Kindersicherheit auf YouTube

Die Videoplattform YouTube ist bei Kindern und Jugendlichen sehr beliebt. Neueste Kinotrailer, Musikvideos der Lieblingsband, Schminktipps oder lustige Tierfilme sind jederzeit verfügbar. Allerdings finden Sie auch Hass- und Gewaltvideos, Videos über selbstverletzendes Verhalten und Essstörungen und rassistische Hetze. Dieser Artikel beschreibt, wie die Nutzung von YouTube kindersicher eingerichtet werden kann.

Gleich vorweg: Eine hundertprozentige Sicherheit, dass Ihre Kinder keine jugendgefährdenden Inhalte zu Gesicht bekommen, gibt es auf keiner Videoplattform. Zu hoch ist  die Zahl der täglich neu erstellten Videos, als dass diese durch Personen geprüft werden könnten. Allein auf YouTube werden pro Minute 300 Stunden Videomaterial hochgeladen. Und technische Filter sind noch nicht ausgereift genug, um Texte und Videos wirksam zu filtern.

Trotz Verbot in den Community-Richtlinien von YouTube, sind jugendgefährdende Inhalte im Videoportal zu finden.
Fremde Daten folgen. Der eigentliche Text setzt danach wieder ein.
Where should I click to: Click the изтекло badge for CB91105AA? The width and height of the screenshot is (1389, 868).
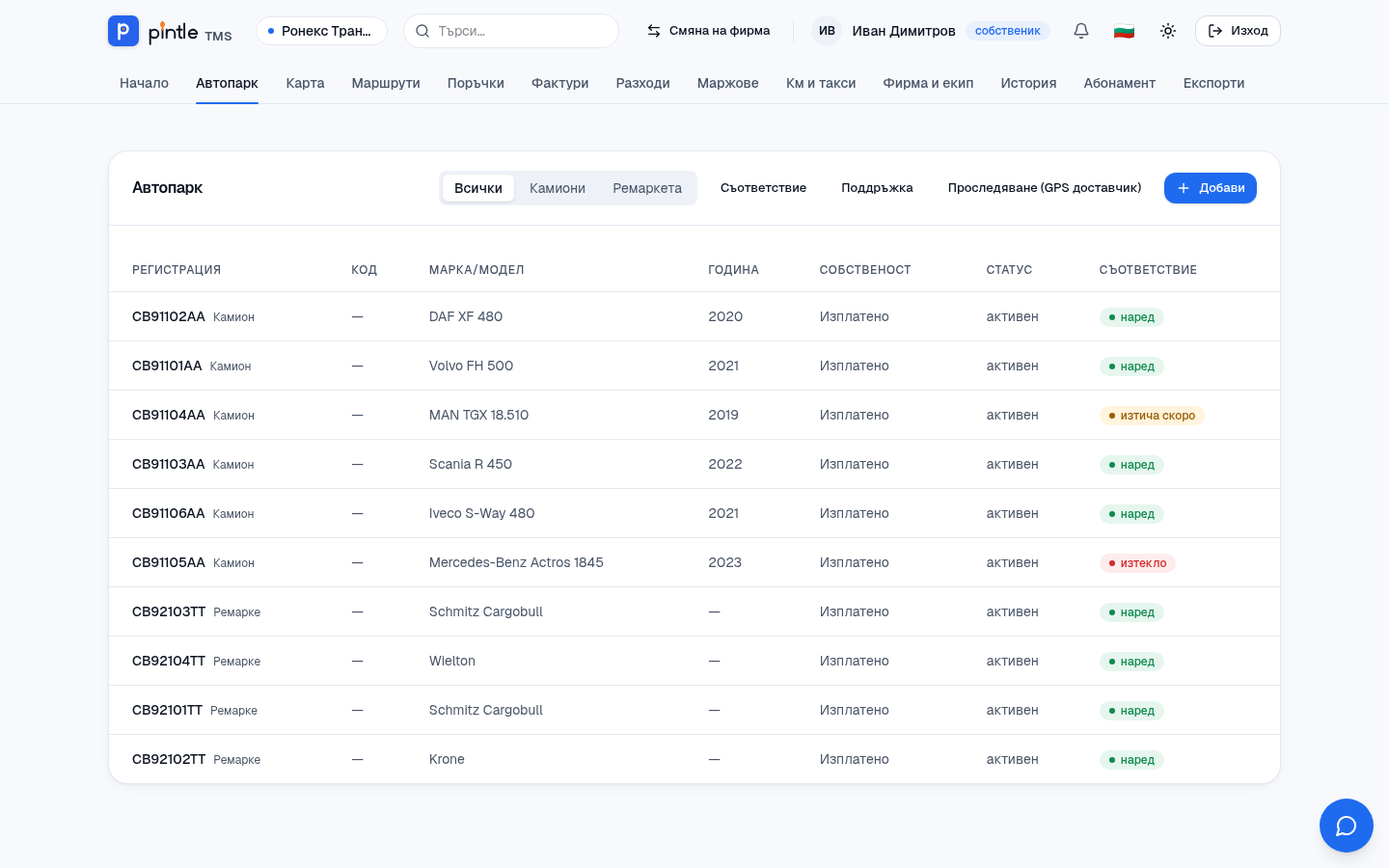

Häufig finden sich abgefilmte Spielszenen aus Computerspielen, die in Deutschland auf Grund jugendgefährdender Inhalte durch die USK mit einem Alterslabel ab 18 versehen sind.

Kindersicherung für YouTube einrichten

Kinder im Vorschul- und Grundschulalter sollten YouTube nur mit elterlicher Begleitung nutzen. Ist dies nicht möglich, sollten Sie YouTube durch einen Jugendschutzfilter im Router oder auf dem Computer sperren.

Für ältere Kinder bietet YouTube den „sicheren Modus“ an. Ist dieser aktiv, werden in den Suchergebnissen anstößige Videos und Kommentare nicht angezeigt. Sicheren Modus einrichten: Navigieren Sie hierzu an das Ende einer beliebigen YouTube-Seite und Klicken auf die Schaltfläche „Sicherer Modus: Aus“.

Schaltfläche "Sicherer Modus: Aus" anklicken

Am Ende der Webseite befindet sich die Schaltfläche “Sicherer Modus: Aus”

Setzen Sie das darauf folgende Optionsfeld auf „An“ und Drücken die Schaltfläche „Speichern“, um die Konfiguration zu verlassen.

Optionsfeld "An" auswählen

Die Option “An” wählen und dann speichern.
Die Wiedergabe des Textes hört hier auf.